WITH the National Assembly set to pass its long-awaited anti-corruption law next month, observers have questioned the likely effectiveness of the new legislation, saying it could do little to reduce Cambodia's rampant corruption.
In a press conference Sunday, government spokesman Khieu Kanharith said the draft law will be given to the new CPP-dominated National Assembly shortly after its inauguration on September 24.
But civil society groups said the draft has been difficult to obtain and they are concerned it is based on the draft submitted in 2006, which fell short of international standards.
"We have not received a new draft from the government, and we do not know of any changes to the  draft law," said Sek Borisoth, director of Pact Cambodia. He said the 2006 draft was a watered-down version of earlier versions, and that its lack of whistleblower protections would hamper its effectiveness. "The fight against corruption will not be successful if the law does not help protect witnesses and whistleblowers," he said.
when we received the draft in 2007, it had no meaning and no real standards.
Sam Rainsy Party spokesman Son Chhay said the SRP had also not received a draft from the government, and assumed the law to be the same that was formulated in 2006.
"I believe [it is the same], but we have not seen it," he said. "It shouldn't be a secret, it should be a public document."
Son Chhay said the last draft lacked teeth, putting the responsibility for its enforcement into the hands of a council staffed by government officials.
"When we received the draft in 2007, it had no meaning and no real standards for fighting corruption," he said. "The government was planning to set up a Supreme Council with representatives from across the government.
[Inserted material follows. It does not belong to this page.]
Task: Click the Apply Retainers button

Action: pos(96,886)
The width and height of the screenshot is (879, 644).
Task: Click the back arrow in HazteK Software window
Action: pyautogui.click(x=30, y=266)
But if you have representatives from all sections of government, how can you deal with government corruption?"
Without amendments to the 2006 draft, he said, "corruption in Cambodia will remain the same."
However, Song Lim Neou, secretary of state at the Council of Ministers, said the draft had taken other views into account. "The law has been completed and the opinions of civil society and other stakeholders have been included in the final draft." he said.
US Embassy spokesman John Johnson said corruption cost Cambodia millions of dollars each year, and welcomed the new legislation. "We are pleased to hear that the government has announced plans to proceed with the passage of this important law," he said by email.
"We have not had recent conversations with the government on the substance of the draft law, [but] we look forward to seeing a draft of the new law and working with the government in order to pass a version that meets international standards," he said.